Therapy

Fun DIY fine motor activities for one-year-olds

Team Kindship
• Date:
April 6, 2022
• Reading time:
3 minutes

Fine motor skills are the ability to make movements using the small muscles in our hands and wrists, to be able to coordinate these small muscle groups with competence and precision.

We consistently use our fine motor skills for daily activities as they aid in many of self-help tasks such as eating, dressing, cooking and brushing teeth. They are essential life skills that begin to develop as early as 1 to 2 months old.

Often children with Autism can face some coordination difficulties and these skills can be more challenging to master; they may develop later than that of their neurotypical peers. Difficulties stem from a difference in brain wiring, motor planning and sensory processing. 

Working on fine motor skills with a young child requires patience and persistence, they are still very much developing their skills and if they are a bit behind in the area it can be a very stressful experience for them. But this is a tremendous time to work on them, the key is to simply focus on play first and then work the skills in that way.

When working on fine motor activities for autism there are a few handy tips to keep in mind.

-Ensure the environment is free from distraction

-End with some sensory reinforcement

-Minimise noise and use noise cancellation headphones if required

-Keep sessions short

-Use materials that won’t cause frustration

-Try activities that they will have some success with

-Give their fingers and hands a stretch prior (deep pressure – create alertness and stimulation)
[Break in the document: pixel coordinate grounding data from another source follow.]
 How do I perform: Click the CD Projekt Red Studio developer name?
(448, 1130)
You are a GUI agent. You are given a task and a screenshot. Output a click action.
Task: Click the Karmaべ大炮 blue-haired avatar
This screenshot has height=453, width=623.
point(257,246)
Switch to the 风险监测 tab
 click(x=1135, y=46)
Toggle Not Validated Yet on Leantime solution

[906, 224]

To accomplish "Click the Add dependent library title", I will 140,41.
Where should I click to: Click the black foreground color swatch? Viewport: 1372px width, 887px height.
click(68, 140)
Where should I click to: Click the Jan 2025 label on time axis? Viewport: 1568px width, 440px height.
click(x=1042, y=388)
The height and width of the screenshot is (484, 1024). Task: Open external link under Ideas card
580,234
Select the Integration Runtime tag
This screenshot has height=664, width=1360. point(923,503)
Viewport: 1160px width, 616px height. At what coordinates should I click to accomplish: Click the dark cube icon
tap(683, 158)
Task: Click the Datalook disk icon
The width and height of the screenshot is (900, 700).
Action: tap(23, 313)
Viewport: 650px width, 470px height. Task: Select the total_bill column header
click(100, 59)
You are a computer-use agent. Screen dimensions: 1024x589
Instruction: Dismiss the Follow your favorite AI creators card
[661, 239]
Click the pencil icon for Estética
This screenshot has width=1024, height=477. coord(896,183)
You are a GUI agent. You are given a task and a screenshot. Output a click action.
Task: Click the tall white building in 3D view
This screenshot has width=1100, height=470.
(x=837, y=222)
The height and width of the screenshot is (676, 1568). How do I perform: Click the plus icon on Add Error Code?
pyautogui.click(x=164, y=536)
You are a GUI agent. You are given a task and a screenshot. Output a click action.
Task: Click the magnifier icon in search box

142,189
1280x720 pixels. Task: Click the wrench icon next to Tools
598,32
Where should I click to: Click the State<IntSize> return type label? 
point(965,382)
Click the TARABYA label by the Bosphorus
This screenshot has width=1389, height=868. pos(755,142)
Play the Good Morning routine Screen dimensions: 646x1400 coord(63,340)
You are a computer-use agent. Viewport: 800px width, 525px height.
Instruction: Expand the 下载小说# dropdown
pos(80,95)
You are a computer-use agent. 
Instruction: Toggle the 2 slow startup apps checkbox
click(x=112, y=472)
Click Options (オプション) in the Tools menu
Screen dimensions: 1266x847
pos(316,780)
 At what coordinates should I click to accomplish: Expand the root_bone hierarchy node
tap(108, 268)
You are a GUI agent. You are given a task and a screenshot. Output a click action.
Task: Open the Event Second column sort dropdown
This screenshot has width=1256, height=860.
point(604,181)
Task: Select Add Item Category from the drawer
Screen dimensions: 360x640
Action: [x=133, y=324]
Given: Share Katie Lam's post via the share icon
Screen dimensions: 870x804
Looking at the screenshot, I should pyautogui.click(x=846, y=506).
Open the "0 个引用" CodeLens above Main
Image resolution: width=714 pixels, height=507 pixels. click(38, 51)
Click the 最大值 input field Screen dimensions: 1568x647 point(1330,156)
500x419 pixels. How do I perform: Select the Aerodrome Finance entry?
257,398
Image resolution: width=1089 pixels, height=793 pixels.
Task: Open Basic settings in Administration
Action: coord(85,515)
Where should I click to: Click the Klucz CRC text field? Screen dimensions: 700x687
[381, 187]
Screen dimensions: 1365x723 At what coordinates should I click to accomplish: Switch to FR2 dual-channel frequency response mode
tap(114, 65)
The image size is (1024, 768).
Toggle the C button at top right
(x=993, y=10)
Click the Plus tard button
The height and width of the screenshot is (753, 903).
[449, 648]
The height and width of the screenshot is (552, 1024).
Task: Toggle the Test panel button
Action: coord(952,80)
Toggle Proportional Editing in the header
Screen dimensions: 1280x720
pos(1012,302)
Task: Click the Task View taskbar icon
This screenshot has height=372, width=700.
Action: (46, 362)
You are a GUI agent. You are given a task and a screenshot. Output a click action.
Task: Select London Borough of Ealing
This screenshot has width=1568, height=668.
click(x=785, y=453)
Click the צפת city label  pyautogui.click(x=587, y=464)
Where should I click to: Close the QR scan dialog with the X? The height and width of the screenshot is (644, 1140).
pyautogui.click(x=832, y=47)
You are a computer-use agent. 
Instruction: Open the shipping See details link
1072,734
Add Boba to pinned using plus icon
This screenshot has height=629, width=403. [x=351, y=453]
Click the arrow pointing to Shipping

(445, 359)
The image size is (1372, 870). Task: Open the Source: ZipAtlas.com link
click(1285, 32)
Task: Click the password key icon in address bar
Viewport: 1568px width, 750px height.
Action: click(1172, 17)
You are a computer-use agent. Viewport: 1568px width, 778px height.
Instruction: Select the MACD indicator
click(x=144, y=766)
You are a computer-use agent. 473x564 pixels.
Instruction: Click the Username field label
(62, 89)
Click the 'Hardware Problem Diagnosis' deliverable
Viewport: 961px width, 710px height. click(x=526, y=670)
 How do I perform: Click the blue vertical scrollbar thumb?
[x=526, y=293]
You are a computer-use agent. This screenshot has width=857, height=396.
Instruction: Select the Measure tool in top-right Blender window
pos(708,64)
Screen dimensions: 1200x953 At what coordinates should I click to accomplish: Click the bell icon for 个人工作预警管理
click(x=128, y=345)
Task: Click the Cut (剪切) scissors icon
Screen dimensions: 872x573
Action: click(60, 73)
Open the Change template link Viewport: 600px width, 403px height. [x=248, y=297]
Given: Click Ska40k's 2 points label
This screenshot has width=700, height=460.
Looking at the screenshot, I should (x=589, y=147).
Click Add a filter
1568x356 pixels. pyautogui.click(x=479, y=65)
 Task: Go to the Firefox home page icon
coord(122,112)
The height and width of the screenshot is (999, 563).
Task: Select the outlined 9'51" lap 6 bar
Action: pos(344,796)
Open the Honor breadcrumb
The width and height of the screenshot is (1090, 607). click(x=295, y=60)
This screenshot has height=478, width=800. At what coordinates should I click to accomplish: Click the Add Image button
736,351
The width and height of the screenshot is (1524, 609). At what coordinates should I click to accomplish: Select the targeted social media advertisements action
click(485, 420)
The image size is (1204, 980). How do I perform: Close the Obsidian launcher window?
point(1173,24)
-Praise efforts rather than results

Fine motor activities for a one year old

Sponge squeeze

Squeezing strengthens muscles in hands and wrists and what better way to practice than to use water, it’s always a motivating sensory play experience. Simply set up some containers of water (add food colouring to make it even more enticing) with an assortment of different sponges. The aim is to transfer the water amongst the containers by squeezing the excess water into a different one each time.

Posting

Any type of posting activity is always motivating for young children, watching their object disappear is just so appealing for their little minds. The perfect cause and effect game. An easy to set up DIY home posting activity could be to cut some small holes in a shoe box/cardboard box to post objects into. Objects that work great for this age are small balls (not too small so it won’t be a choking hazard) or Duplo blocks, just make sure the holes aren’t too big so that some pressure is needed to Post it inside. This activity will not only work on a range of fine motor skills but will also work on hand/eye coordination.

Pom-pom sort

Pom-poms are a great tool to use when working on fine motor skills as they encourage a pinching grip, it’s a good way to practice getting the fingers to isolate. For a quick and easy home sorting activity set up a range of different sized Tupperware containers and add Pom-poms. Filling them, then tipping the pom-poms out is all the motivation they will need for a fun little fine motor activity.

Peeling tape

An enjoyable activity that will get your little one moving. Stick pieces of tape all over the floor for your child to find then peel off. Something so appealing about ripping tape off a surface and it’s a great way to practice pinching the fingertips together. This is an action that is involved for many everyday skills and works on hand strength and coordination.

Squirt bottles

This is a fun one that requires the use of hand strength. Fill some squirt bottles (sauce bottles) with water for your child to squirt. Either just add a large container for them to squirt the water into or squirt them outside on the concrete or onto plants. Another motivating activity could be to firstly use chalk to draw on the concrete, then squirt the water on top to see how it transforms the look of the chalk. The squeezing motion requires strong force for little hands so it’s a perfect way to build up strength.

Kitchen whisk

A kitchen whisk is the perfect tool to hide little squishy or fluffy toys! Such a motivating way to encourage little ones to use their bimanual and fine motor skills to ‘save’ their toys. Another great object to put in the whisk is large pom poms, so many can fit inside therefore multiple opportunities to practice their skills.

When working on the development of any skills with children it is important to bring in a playful approach. Focus on their interests and base learning activities around that. Fine motor development is an essential and important life skill but there are so many fun and motivating ways in which it can be practiced.